Creative Camera Controls

Now onto the fun part: using aperture and shutter speed as creative tools.

Both aperture and shutter speed control exposure, but also have another effect that can help you tell better stories and create moods in your toy photography.

It’s often best to begin by making these creative decisions first and then make adjustments to the other settings to get the exposure we want after we decide how the photo should look and feel.

Depth of Field

The Depth of Field (DoF) is a powerful storytelling technique that determines how much of a scene is in focus. It could be deep, which means the photo is pretty sharp throughout. Or it could be shallow, where just a slice of the photo is in focus.

aperture dof

What’s “right” for your photo depends on the story you want to tell. Most portraits will have a shallow DoF so that only the subject is in sharp focus while everything else is out of focus. More cinematic shots typically have a deeper DoF to show the environment.

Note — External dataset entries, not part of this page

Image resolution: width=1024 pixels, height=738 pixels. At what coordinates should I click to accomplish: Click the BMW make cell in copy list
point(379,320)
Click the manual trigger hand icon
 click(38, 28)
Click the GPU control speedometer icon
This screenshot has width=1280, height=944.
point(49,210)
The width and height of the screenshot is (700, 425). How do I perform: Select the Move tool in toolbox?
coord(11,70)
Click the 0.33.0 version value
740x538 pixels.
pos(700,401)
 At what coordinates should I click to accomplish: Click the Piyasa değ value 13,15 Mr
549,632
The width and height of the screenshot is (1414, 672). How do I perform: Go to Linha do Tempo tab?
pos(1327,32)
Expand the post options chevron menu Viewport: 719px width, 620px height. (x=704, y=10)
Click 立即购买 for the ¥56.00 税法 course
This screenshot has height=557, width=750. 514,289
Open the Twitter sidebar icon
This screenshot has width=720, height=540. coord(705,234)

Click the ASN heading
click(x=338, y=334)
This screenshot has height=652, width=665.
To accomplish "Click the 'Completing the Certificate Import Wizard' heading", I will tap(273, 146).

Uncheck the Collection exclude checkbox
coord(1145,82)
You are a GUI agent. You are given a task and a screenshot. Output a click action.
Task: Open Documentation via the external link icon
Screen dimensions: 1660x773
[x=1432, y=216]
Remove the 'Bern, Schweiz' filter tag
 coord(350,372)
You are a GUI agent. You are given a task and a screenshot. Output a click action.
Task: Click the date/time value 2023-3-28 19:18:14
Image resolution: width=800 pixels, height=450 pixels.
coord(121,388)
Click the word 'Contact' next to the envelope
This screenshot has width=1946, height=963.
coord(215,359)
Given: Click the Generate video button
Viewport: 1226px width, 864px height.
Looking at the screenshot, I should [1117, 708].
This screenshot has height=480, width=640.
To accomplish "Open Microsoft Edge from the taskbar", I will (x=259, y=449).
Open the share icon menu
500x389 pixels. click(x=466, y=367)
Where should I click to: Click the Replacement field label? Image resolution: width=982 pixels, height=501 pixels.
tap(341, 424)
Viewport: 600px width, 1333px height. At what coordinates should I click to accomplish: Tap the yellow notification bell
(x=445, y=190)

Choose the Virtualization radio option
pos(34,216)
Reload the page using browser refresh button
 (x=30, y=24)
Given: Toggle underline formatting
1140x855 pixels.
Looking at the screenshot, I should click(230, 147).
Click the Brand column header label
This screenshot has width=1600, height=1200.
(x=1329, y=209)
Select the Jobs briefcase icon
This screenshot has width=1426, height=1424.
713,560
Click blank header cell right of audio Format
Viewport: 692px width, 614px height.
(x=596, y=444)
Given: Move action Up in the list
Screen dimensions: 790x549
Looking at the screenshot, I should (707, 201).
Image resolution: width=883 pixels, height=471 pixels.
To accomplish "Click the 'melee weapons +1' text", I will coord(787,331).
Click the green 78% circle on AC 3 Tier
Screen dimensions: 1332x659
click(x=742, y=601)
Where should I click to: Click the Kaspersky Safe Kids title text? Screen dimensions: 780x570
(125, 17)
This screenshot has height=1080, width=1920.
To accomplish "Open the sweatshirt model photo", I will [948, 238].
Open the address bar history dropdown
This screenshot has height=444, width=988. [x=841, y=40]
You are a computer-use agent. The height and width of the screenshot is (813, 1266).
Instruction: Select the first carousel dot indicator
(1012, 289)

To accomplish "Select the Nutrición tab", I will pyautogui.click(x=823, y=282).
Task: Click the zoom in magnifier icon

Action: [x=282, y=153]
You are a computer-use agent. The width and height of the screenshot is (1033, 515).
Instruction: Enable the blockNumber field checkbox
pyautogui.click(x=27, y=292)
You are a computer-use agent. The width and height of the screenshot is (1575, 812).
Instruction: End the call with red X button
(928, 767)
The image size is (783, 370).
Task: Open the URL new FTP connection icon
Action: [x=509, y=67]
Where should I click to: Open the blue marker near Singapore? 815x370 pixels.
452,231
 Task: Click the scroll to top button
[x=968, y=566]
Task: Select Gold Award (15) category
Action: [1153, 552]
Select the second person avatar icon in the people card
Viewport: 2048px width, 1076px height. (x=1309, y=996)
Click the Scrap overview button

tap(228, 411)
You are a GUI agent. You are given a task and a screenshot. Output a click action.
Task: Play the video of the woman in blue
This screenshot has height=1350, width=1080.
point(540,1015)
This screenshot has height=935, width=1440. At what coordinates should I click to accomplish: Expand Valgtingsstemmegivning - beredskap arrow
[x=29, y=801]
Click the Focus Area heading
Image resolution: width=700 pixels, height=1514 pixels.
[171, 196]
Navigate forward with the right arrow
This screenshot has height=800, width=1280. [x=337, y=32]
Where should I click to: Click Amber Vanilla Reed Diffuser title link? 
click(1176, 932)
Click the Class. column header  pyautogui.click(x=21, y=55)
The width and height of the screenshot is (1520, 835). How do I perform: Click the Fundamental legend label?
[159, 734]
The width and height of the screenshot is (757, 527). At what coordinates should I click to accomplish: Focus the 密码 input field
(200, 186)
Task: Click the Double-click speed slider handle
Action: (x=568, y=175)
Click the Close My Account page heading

So knowing what you want to show or not show will determine what DoF you might want to use.

How to control DoF

DoF is controlled by the aperture. On a mirrorless or DSLR camera, you can change the aperture by moving a dial. But most phone cameras just have a single fixed aperture so you can’t change the DoF that way. (There are two other ways to affect DoF but we’ll get into that stuff later.)

A wide or large aperture like f/1.4 to f/2.8 is a big opening that results in a shallower DoF — the area of sharpness in the photo is thin.

A narrow or small aperture f/11 to f/22 is a small opening that results in a deeper DoF — the area of sharpness in the photo is thick.

The larger the aperture, the shallower the area of focus. The smaller the aperture, the deeper the focus.

To use this technical knowledge creatively, you should decide what DoF serves your story best. 

If the environment isn’t important to the story, for example, then you can work with a shallow DoF to isolate the subject. You’d use a wider aperture.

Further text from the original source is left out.